» Passage given

-- start --

Now, for a given $\beta >1$, we can use Lemma 3 to argue

$$\mathbb{P}(\left|{\tilde{S}}_{{\beta }^m}\right|\ge \sqrt{\beta })\le 2\exp [-\sqrt{\beta }\log \log \lfloor {\beta }^m\rfloor ]$$

for all sufficiently large $m\in {\mathbb{Z}}^{+}$. So, using Lemma 1 with $a=\beta$, we see that

$$\underset{n\to \mathrm{\infty }}{lim sup}\left|{\tilde{S}}_n\right|\le \beta$$

almost surely for all $\beta \in (1,\mathrm{\infty })$.

So, to complete the proof, we need to show

$$\mathbb{P}(\underset{n\to \mathrm{\infty }}{lim inf}|{\tilde{S}}_n-a|<\epsilon )=1$$

for all $a\in (-1,1)$ and all $\epsilon >0$. To do this, we wish to use the Borel-Cantelli Lemma. But for that, we need to make sure we are dealing with independent events. For this, we can use the previously proved result to argue that

$$\underset{n\to \mathrm{\infty }}{lim inf}|{\tilde{S}}_n-a|\le \underset{k\ge 2}{inf}\underset{m\to \mathrm{\infty }}{lim inf}|{\tilde{S}}_{k^m}-a|\le \underset{k\to \mathrm{\infty }}{lim inf}\underset{n\to \mathrm{\infty }}{lim inf}|\frac{S_{k^m}-S_{k^{m-1}}}{{\mathrm{\Lambda }}_{k^m}}-a|$$

almost surely for all integers $k\ge 2$.

Now, since the events

$$A_{k,m}:={\{|\frac{S_{k^m}-S_{k^{m-1}}}{{\mathrm{\Lambda }}_{k^m}}-a|<\epsilon \}}_{m\in {\mathbb{Z}}^{+}}$$

are mutually independent for each $k\ge 2$, it is enough to check that

$$\sum _{m=1}^{\mathrm{\infty }}\mathbb{P}\left(A_{k,m}\right)=\mathrm{\infty }$$

for sufficiently large $k$.

But, since

$$\underset{k\to \mathrm{\infty }}{lim}\underset{m\in {\mathbb{Z}}^{+}}{max}|\frac{{\mathrm{\Lambda }}_{k^m}}{{\mathrm{\Lambda }}_{k^m-k^{m-1}}}-1|=0$$

and

$$\mathbb{P}\left(A_{k,m}\right)=\mathbb{P}(|{\tilde{S}}_{k^m-k^{m-1}}-\frac{a{\mathrm{\Lambda }}_{k^m}}{{\mathrm{\Lambda }}_{k^m-k^{m-1}}}|<\frac{\epsilon {\mathrm{\Lambda }}_{k^m}}{{\mathrm{\Lambda }}_{k^m-k^{m-1}}})$$

for all $k\ge 2$, it is enough to show

$$\sum _{m=1}^{\mathrm{\infty }}\mathbb{P}(|{\tilde{S}}_{k^m-k^{m-1}}-a|<\epsilon )=\mathrm{\infty }$$

for every $k\ge 2$ and $a\in (-1,1)$ and $\epsilon >0$. This follows by using the second part of Lemma 3 and choosing $\tilde{\epsilon }>0$ so small that $\rho :=a^2+4K\tilde{\epsilon }|a|<1$ from which it is possible to conclude that when $0<\epsilon <\tilde{\epsilon }$, we have

$$\mathbb{P}(|{\tilde{S}}_n-a|<\epsilon )\ge \frac{1}{2}\exp [-\rho \log \log n]$$

for all sufficiently large $n$.

-- end --

» Dataset content
-- start --

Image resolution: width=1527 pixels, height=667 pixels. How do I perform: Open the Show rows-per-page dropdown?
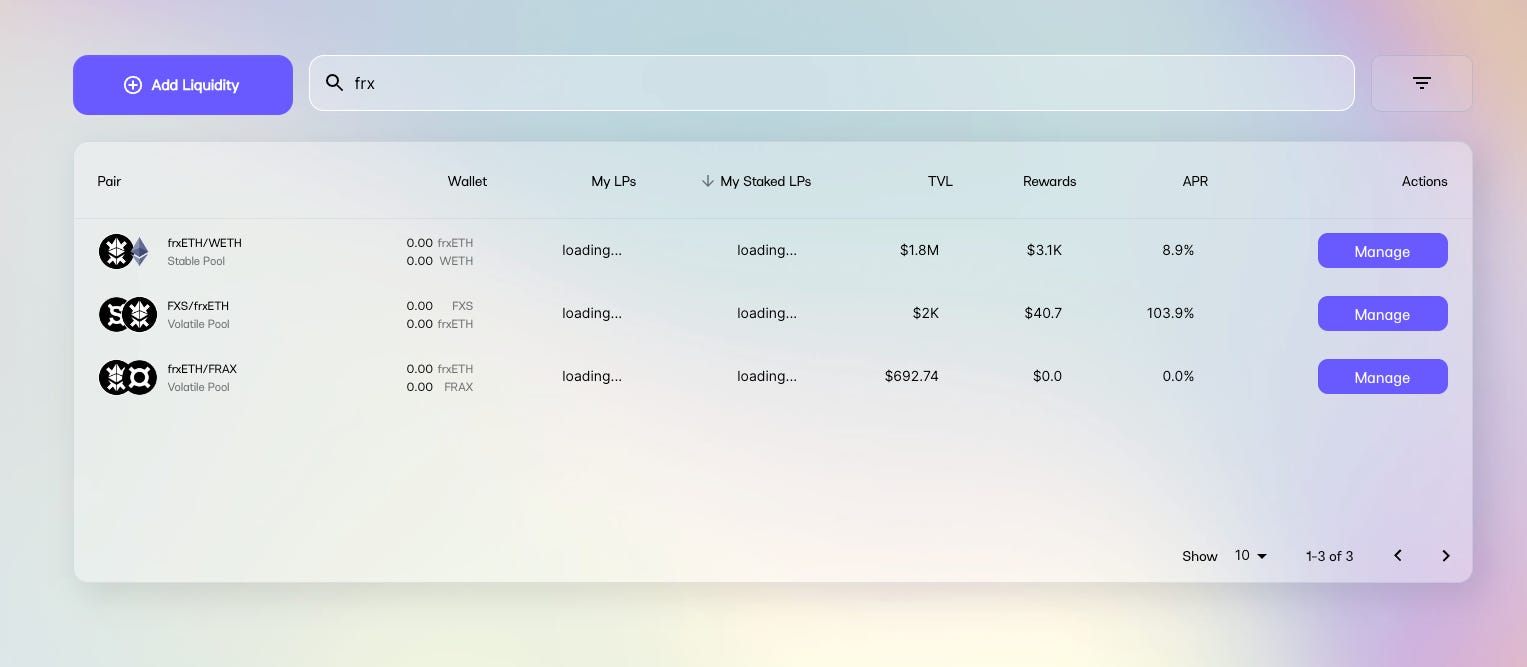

-- end --

» Task details
According to the proof passage, which lemma is to be used to show that the limit inferior of the distance between the normalized sum and a is less than epsilon with probability one? The material plays no part in this exercise.

» Answer to the exercise
The Borel-Cantelli Lemma.